[XML-SIG] Re: [I18n-sig] Mixed encodings and XML

Thomas B. Passin tpassin@home.com
Wed, 13 Dec 2000 23:00:00 -0500


Martin v. Loewis chimed in -

> So what you really want is to include binary data in a tag. As you've
> explained yourself when answering to Marc-Andre: That is not supported
> in XML. Of course, if XML had a BDATA type (or section) you could
> include a binary data fragment, and then any presentation tool would
> have to provide visualization (such as opening a hex editor on
> double-click).
>
> In the specific case of cjkv.doc, I guess the best approach would be:
> - use Python string escapes in Python code, e.g.
>   sjisStr = "\0x88\0xc0\0x91\0x53\0x82\0xc9\0x8e\0x67\0x82\0xa6\0x82\0xe9"
>   # Shift-JIS encoded source string
> - use Unicode text data where output is intended to be displayed properly
> - don't cite the output if it will come out as gibberish on any terminal
>   (e.g. when printing both SJIS and UTF-8 on the same terminal). Instead,
>   explain what the user will likely see.
>
 How about a good old-fashioned PI?  The PI could indicate when to switch to
another encoding for the purposes of display or conversion.  True, this takes
a specialized processor, but you are asking for specialized processing anyway.
This kind of instruction to a processor is just what a PI is supposed to be
for, I always thought.

Cheers,

Tom P

● **DATA LINES**:

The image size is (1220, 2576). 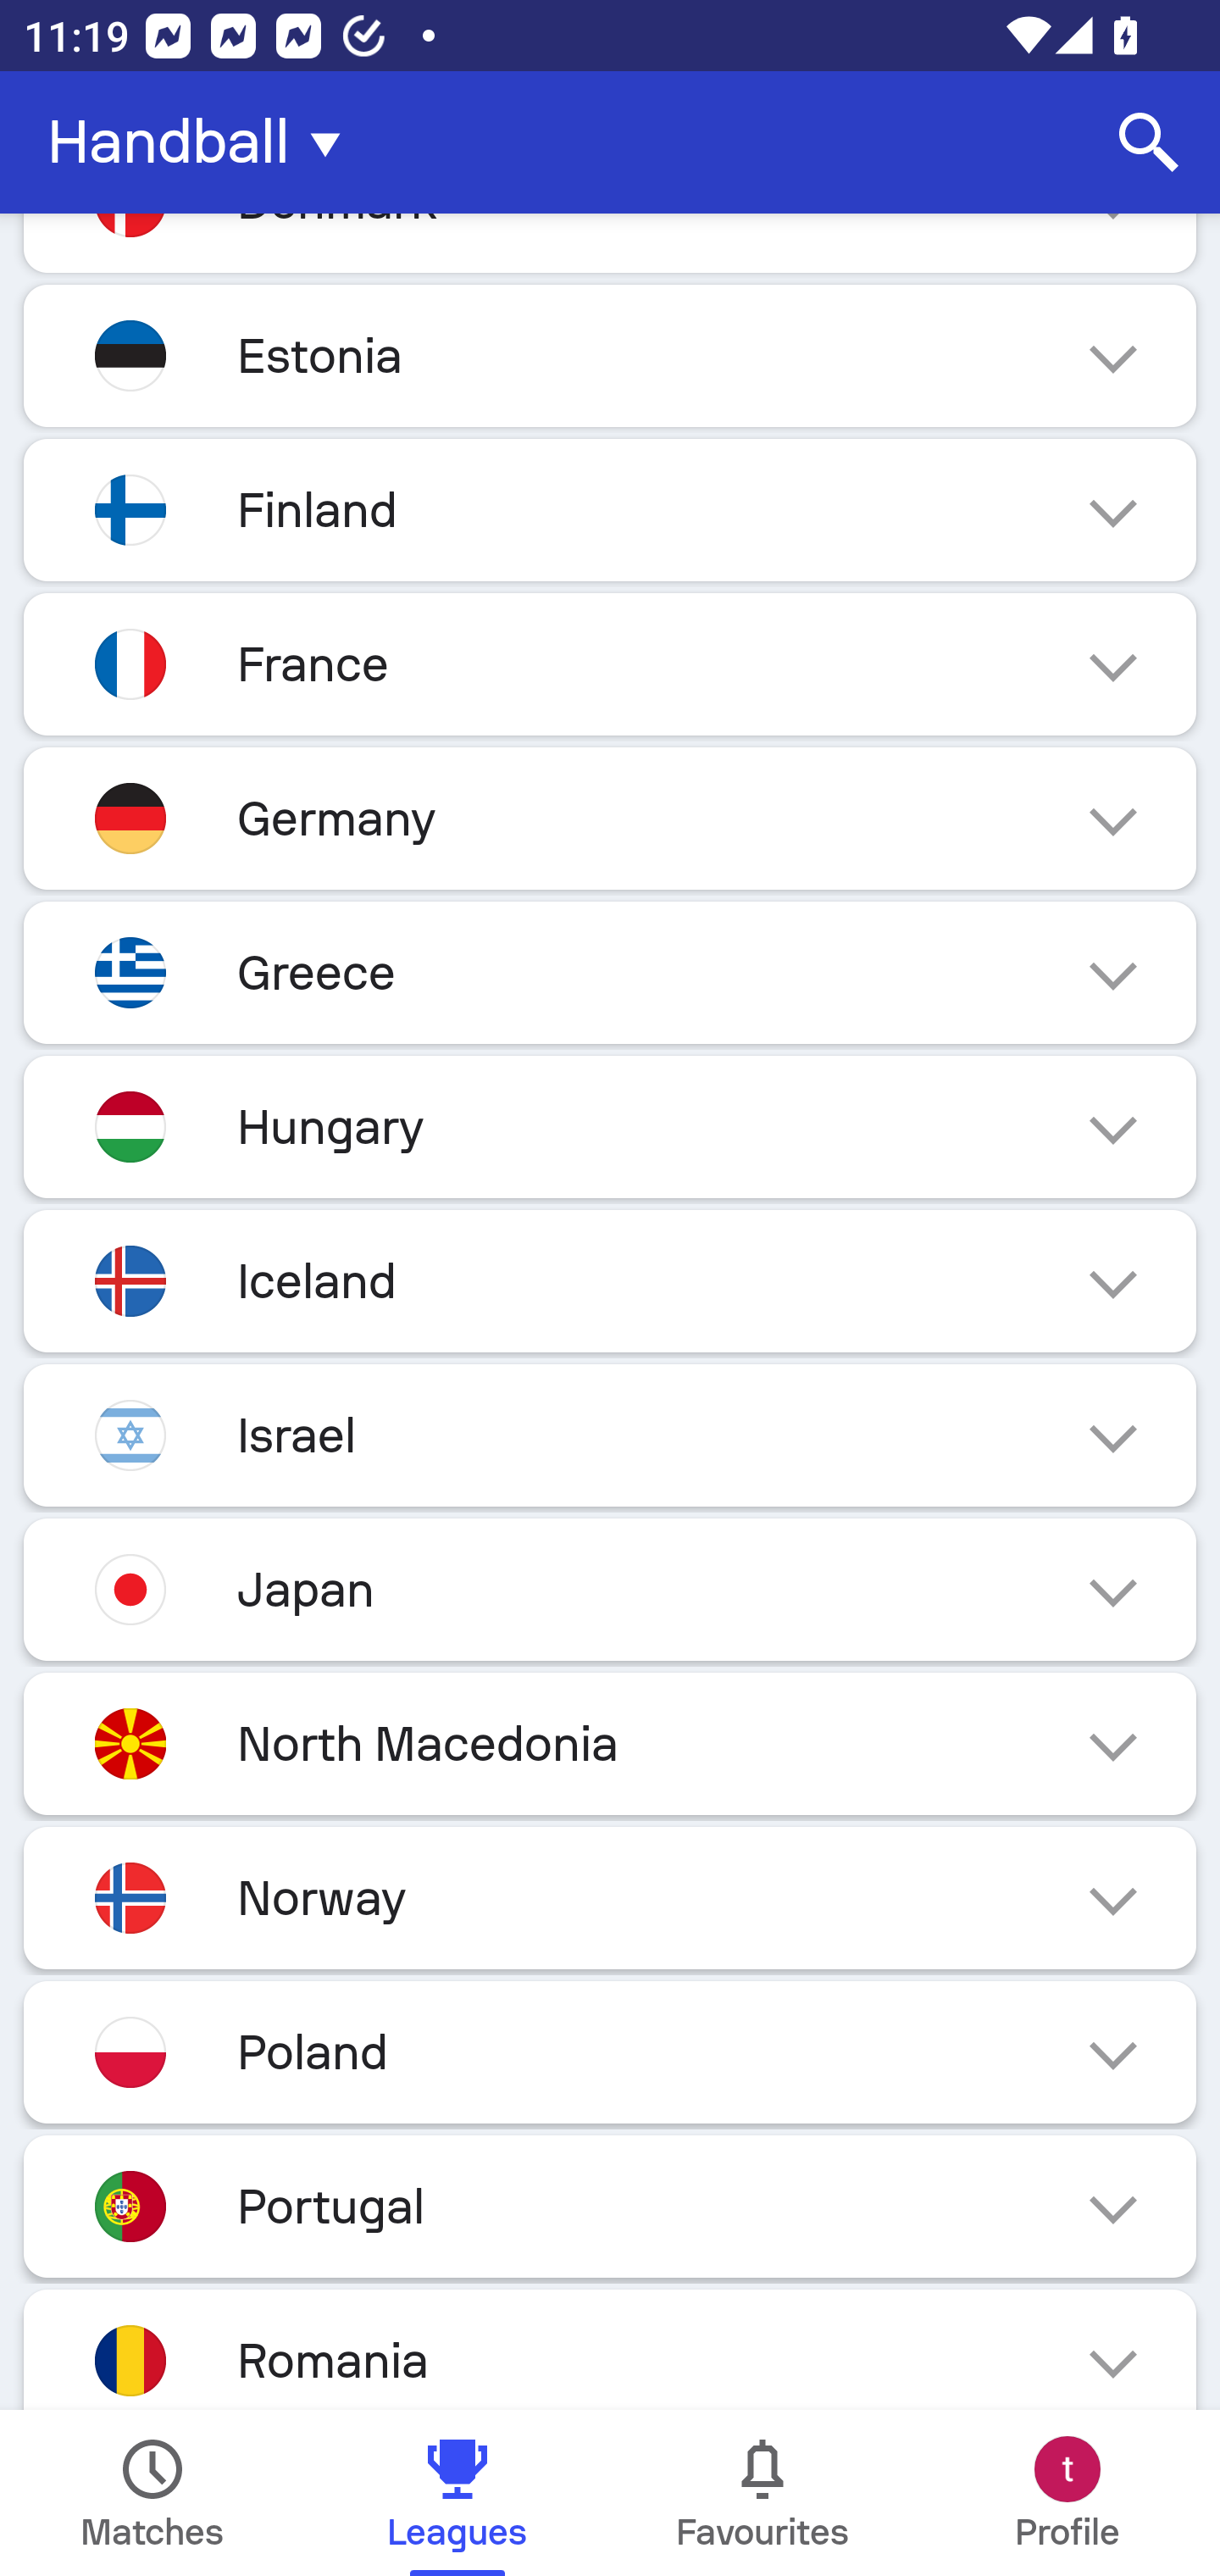 What do you see at coordinates (1149, 142) in the screenshot?
I see `Search` at bounding box center [1149, 142].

● **TASK STATEMENT**:
Please translate this sentence from the mailing-list post on mixed encodings and XML into German: "The PI could indicate when to switch to another encoding for the purposes of display or conversion."

● **REPLY**:
Die PI könnte angeben, wann für die Anzeige oder Konvertierung auf eine andere Kodierung umgeschaltet werden soll.